ABSTRACT
A recent line of argument insists that replacing democracy with markets would improve social decision making due to markets’ superior use of knowledge. These arguments are flawed by unrealistic assumptions, unfair comparisons, and a neglect of the epistemic limits of markets. In reality, the epistemic advantages of markets over democracy are circumscribed and often illusory. A recognition of markets’ epistemic limits can, however, provide guidance for designing institutions in ways that capture the advantages of both.
Notes
1 This raises the question of whether there will be a group of citizens concerned about every issue, as well as of whether the boundaries of issues can be defined meaningfully (Somin Citation2013, 106). These are real problems that can be solved by means of deliberation. It would be fatuous to claim that there are citizens vigilantly attending to every conceivable issue. But free political discussion allows for new issues to become better known and for political entrepreneurs to make discursive connections between issues and interests, generating attention for issues from existing groups who come to understand why they should care about them. The boundaries of each issue are those that emerge from social and political discussion of it, reflecting contemporary social and political understandings. Such definitions are never complete or unanimous and must always be contestable but, at any given time, typically provide sufficient guidance for practical purposes.

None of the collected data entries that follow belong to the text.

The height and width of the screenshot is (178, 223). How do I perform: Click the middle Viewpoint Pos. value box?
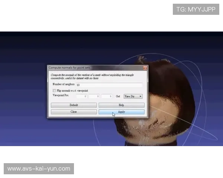[x=94, y=96]
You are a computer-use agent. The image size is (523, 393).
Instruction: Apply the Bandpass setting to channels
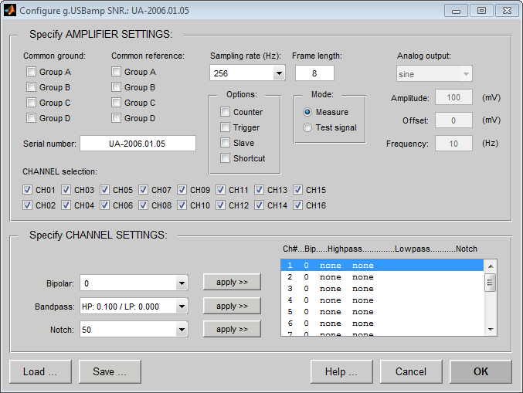pyautogui.click(x=232, y=306)
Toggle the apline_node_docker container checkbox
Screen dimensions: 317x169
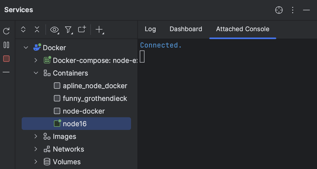57,86
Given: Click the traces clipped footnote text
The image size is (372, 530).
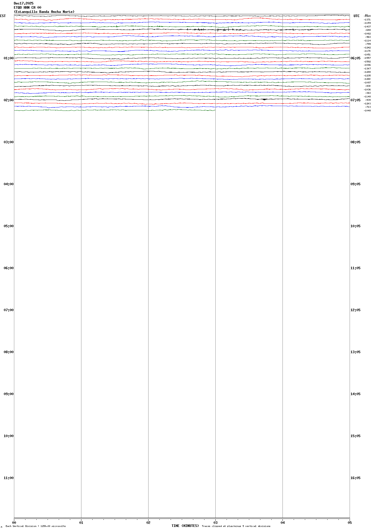Looking at the screenshot, I should tap(236, 526).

2 Zaller’s conclusion that the ANES should continue using general knowledge surveys was driven by considerations of methodology and cost, not exact truth. His task was to decide whether it was worth ANES investing in an issue-specific knowledge survey; he concluded that the returns would not be large enough to justify the added length and cost such items would entail—at least with 1986 technology. (Today the cost would be trivial; one could use a computerized branching survey that asked citizens which issues they habitually pay attention to or think are important, and then ask knowledge questions about them.) Surveys designed to assess general political knowledge have helped cement it as the only possible conceptualization of political knowledge.
3 DeCanio is coy in never explicitly putting markets forward as an alternative to democracy (except perhaps in his last sentence), yet he structures his entire argument around such a comparison (DeCanio Citation2014). This is apparent in his pairing of epistemically problematic features of political decisions with corresponding positive features of markets. Somin is not so careful and explicitly advocates leaving many more decisions to “foot voting in the private sector,” as he calls market decision making (Somin Citation2013, 135). Pennington targets many of his comparisons at the “state” and only some against democracy (Pennington Citation2011). For more on Somin, see the symposium on his book in volume 27, nos. 3-4 of this journal and his response to the symposium (Somin Citation2015). For Pennington, see the symposium in volume 28, nos. 3-4, and Pennington’s response (Pennington Citation2016).
4 Pennington advocates a “robust political economy” approach to designing political economic institutions which is premised upon accepting precisely these kinds of deviations from the ideal conditions of neoclassical economic theory (Pennington Citation2011). Such an approach would be less susceptible to the main critique in this section.